>>>

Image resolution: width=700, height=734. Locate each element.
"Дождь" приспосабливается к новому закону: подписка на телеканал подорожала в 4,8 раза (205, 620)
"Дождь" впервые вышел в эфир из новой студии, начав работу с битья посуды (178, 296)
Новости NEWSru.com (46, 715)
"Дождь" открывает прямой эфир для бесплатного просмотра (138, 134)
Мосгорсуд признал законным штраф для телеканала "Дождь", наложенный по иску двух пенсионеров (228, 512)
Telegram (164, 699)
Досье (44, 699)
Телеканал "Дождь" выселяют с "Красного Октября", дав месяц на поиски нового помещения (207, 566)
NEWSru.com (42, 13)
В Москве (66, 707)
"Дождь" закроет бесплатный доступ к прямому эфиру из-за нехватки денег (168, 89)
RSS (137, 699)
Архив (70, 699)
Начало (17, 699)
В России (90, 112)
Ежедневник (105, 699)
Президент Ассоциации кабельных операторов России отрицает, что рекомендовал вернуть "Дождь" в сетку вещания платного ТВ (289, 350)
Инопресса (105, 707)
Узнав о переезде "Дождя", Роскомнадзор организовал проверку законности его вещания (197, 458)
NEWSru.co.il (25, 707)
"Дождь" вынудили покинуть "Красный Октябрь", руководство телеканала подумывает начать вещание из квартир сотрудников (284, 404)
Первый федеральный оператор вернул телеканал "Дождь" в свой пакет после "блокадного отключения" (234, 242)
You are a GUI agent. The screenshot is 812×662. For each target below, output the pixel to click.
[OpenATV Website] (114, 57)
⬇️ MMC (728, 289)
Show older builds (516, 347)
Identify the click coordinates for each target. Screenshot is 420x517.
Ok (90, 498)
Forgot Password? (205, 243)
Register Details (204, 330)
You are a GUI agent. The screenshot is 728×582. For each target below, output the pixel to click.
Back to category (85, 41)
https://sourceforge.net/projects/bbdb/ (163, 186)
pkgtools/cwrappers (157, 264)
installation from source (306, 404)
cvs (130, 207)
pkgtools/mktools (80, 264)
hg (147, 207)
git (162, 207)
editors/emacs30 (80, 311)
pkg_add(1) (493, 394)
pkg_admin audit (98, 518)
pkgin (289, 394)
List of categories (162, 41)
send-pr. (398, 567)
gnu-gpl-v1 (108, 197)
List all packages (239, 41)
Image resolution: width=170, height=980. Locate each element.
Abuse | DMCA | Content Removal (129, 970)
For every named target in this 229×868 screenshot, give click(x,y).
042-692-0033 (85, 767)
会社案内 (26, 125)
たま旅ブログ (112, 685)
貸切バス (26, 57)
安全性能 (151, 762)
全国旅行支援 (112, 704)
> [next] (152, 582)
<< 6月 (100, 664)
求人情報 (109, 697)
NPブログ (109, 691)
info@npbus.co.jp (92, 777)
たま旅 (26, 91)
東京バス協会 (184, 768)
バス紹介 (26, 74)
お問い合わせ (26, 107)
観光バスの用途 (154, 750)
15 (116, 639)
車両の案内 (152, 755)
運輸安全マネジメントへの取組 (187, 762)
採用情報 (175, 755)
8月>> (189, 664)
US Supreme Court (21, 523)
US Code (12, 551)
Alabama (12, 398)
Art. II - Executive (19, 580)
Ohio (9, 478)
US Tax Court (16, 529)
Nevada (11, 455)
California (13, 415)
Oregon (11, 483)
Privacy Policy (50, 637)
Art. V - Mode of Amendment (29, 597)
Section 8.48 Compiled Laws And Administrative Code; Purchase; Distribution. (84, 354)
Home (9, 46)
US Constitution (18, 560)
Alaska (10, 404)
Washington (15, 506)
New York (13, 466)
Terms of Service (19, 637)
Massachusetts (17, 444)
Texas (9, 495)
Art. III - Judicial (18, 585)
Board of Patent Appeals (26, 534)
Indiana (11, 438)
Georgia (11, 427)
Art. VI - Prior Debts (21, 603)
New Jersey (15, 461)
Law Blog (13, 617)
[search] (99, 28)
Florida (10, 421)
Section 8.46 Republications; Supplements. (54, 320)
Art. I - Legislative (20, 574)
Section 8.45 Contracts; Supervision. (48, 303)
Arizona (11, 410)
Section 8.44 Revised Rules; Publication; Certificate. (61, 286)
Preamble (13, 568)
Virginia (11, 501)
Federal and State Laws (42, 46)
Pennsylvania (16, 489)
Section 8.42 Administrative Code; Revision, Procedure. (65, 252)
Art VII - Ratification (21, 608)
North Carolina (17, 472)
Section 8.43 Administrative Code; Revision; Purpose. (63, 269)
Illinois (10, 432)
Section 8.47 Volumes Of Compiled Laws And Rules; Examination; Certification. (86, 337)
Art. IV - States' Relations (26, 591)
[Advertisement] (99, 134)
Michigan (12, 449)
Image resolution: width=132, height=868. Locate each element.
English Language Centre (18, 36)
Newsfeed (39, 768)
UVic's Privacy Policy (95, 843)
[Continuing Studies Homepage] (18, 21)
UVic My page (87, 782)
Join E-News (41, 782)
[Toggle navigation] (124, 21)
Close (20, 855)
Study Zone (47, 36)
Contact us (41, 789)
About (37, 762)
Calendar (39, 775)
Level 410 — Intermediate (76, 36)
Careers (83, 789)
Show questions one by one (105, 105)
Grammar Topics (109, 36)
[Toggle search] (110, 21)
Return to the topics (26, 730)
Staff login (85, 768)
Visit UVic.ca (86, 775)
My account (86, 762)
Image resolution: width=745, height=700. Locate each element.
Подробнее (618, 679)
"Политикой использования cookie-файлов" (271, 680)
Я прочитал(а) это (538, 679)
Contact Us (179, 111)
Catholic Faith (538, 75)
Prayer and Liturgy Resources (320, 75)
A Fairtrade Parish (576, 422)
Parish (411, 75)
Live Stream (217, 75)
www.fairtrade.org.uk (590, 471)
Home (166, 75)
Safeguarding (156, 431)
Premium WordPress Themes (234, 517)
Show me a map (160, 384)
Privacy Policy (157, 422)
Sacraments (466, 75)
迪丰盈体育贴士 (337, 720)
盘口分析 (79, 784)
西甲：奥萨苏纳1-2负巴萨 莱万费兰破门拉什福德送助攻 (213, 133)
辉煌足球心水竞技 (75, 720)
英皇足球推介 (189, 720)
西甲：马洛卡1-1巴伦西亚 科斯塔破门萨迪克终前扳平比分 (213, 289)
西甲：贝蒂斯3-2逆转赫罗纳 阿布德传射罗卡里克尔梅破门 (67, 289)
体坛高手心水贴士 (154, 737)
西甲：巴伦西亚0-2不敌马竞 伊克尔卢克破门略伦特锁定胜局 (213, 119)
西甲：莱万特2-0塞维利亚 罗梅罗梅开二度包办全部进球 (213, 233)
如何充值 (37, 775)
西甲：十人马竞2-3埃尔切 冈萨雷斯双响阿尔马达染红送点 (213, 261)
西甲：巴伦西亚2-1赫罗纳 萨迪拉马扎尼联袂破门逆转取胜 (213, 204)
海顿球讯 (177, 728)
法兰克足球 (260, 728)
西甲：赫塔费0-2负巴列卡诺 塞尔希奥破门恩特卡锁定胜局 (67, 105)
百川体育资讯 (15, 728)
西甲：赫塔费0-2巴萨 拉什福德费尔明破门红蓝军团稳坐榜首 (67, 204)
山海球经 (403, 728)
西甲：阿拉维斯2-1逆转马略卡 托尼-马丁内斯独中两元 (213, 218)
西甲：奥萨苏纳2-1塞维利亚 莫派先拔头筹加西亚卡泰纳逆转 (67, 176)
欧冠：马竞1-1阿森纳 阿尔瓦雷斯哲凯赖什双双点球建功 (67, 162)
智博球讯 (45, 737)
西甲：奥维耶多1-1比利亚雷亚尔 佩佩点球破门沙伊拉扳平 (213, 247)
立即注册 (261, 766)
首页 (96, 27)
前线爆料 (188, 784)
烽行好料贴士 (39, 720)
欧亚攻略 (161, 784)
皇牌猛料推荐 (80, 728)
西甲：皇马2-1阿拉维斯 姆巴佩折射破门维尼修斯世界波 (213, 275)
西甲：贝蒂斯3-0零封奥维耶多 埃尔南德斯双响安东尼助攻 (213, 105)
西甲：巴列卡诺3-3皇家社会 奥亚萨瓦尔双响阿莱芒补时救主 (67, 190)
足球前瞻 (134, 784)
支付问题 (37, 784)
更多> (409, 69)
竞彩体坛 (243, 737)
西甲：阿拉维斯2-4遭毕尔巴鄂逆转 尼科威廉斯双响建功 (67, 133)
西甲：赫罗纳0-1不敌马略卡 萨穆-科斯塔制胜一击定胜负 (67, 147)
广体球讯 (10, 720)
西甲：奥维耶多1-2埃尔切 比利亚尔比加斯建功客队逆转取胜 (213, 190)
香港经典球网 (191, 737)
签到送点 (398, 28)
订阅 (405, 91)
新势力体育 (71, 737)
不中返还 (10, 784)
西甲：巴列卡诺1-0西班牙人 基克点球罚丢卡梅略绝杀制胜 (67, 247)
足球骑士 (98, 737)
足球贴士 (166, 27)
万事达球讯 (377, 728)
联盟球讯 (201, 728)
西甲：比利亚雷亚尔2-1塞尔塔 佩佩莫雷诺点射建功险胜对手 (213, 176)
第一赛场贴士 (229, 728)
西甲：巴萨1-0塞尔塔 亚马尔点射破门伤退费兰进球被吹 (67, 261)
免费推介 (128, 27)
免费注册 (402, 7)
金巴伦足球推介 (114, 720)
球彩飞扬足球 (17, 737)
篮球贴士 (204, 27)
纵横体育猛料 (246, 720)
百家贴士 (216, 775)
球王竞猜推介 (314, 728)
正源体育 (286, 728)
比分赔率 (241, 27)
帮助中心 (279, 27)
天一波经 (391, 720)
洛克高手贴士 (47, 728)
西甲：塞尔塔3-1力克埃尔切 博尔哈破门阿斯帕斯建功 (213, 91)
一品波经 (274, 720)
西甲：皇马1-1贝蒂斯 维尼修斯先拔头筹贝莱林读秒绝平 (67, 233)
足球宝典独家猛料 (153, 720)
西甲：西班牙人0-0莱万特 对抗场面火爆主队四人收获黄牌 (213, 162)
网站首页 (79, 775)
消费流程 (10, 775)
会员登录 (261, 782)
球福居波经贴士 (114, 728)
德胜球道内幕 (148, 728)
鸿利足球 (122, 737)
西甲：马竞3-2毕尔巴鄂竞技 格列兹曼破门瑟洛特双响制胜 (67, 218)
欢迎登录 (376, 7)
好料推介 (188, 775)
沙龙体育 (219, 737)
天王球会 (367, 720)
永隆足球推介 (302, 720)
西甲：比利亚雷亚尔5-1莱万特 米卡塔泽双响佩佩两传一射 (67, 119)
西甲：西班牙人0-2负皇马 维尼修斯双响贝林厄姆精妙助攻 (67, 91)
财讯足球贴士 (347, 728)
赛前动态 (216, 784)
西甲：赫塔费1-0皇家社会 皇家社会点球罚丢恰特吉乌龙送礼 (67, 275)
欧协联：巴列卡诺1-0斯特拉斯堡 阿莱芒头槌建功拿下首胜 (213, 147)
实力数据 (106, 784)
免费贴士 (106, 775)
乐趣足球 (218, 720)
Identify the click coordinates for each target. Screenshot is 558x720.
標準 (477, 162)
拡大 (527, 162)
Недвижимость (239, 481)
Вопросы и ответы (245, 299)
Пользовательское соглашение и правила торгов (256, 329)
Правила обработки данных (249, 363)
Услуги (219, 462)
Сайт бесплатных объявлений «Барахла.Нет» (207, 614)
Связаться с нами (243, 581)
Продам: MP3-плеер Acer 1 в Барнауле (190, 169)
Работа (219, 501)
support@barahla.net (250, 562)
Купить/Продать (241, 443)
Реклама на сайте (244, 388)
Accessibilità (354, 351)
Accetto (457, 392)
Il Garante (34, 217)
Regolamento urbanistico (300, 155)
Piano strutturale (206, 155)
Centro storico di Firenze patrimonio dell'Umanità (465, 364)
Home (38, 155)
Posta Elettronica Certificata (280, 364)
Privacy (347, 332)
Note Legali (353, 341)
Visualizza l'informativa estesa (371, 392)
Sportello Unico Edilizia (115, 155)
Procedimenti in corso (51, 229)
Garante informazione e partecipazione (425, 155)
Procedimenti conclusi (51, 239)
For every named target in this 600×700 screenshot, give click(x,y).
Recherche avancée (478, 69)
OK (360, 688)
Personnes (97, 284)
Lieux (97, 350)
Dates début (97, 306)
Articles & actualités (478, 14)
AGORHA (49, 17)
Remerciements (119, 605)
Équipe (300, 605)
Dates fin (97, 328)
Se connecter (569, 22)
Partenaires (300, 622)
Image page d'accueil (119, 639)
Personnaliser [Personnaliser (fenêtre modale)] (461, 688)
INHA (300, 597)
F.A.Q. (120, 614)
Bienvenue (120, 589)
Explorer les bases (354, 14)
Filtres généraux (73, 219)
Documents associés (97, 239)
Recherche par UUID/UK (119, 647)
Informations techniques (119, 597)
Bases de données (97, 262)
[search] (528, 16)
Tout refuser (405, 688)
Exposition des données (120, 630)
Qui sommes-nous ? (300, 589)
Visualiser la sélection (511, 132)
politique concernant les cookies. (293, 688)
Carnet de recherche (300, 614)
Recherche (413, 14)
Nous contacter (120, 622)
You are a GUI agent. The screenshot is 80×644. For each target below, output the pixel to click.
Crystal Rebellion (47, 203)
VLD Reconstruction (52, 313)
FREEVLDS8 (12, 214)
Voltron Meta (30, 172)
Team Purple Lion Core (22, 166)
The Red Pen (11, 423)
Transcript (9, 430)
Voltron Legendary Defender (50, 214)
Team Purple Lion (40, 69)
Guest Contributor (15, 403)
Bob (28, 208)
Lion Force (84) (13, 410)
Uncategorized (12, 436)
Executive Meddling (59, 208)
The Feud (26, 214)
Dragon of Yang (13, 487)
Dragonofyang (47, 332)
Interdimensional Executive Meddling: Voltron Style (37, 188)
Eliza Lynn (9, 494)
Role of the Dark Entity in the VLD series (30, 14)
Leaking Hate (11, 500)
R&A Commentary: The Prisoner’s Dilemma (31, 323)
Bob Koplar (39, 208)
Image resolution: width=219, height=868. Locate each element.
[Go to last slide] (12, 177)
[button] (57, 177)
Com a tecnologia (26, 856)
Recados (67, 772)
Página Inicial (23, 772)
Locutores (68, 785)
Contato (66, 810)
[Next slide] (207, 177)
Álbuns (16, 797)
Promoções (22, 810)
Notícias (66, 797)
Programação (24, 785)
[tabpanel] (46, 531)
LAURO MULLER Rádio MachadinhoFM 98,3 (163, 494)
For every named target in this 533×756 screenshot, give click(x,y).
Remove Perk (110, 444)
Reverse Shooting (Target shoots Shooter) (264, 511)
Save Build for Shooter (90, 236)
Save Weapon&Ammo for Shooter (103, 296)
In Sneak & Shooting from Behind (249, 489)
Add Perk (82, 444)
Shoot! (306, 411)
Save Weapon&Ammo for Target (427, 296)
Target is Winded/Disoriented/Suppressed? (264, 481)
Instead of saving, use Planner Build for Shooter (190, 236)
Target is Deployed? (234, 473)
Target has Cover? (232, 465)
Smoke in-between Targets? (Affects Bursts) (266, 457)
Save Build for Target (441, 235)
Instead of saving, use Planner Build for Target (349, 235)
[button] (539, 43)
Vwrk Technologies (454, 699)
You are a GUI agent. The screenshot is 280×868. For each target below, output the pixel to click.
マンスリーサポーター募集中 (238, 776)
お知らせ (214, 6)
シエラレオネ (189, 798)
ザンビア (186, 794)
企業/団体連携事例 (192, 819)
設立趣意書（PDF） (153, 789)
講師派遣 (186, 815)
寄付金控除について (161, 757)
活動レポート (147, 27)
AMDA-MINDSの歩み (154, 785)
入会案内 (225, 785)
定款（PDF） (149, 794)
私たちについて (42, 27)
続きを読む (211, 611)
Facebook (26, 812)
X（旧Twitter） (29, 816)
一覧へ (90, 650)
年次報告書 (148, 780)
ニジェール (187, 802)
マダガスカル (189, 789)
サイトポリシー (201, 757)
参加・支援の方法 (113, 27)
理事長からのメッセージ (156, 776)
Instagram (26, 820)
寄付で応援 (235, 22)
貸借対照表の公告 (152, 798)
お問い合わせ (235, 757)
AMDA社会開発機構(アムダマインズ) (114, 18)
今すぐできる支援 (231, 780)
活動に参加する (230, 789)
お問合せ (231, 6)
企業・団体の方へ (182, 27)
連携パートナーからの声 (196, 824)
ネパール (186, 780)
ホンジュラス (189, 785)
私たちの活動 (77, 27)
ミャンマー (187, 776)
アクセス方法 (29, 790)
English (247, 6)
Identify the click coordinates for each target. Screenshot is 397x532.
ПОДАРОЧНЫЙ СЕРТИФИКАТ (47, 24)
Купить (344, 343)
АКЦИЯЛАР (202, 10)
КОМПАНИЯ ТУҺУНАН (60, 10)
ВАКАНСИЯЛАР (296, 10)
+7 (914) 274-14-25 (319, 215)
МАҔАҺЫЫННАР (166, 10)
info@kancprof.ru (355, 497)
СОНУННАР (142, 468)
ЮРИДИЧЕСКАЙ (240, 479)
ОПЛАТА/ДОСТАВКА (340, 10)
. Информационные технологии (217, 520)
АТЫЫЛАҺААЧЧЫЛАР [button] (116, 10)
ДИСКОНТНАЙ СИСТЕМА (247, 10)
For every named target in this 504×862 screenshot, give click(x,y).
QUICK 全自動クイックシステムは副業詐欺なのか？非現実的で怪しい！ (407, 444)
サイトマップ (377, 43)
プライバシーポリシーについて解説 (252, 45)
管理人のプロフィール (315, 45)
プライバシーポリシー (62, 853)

<<<

◆ Work to be completed ◆
Reproduce, without any alteration, the stretch of records from the line containing "運輸安全マネジメントへの取組 (187, 762)" through the line containing "Home (9, 46)".

◆ Expected answer ◆
運輸安全マネジメントへの取組 (187, 762)
採用情報 (175, 755)
8月>> (189, 664)
US Supreme Court (21, 523)
US Code (12, 551)
Alabama (12, 398)
Art. II - Executive (19, 580)
Ohio (9, 478)
US Tax Court (16, 529)
Nevada (11, 455)
California (13, 415)
Oregon (11, 483)
Privacy Policy (50, 637)
Art. V - Mode of Amendment (29, 597)
Section 8.48 Compiled Laws And Administrative Code; Purchase; Distribution. (84, 354)
Home (9, 46)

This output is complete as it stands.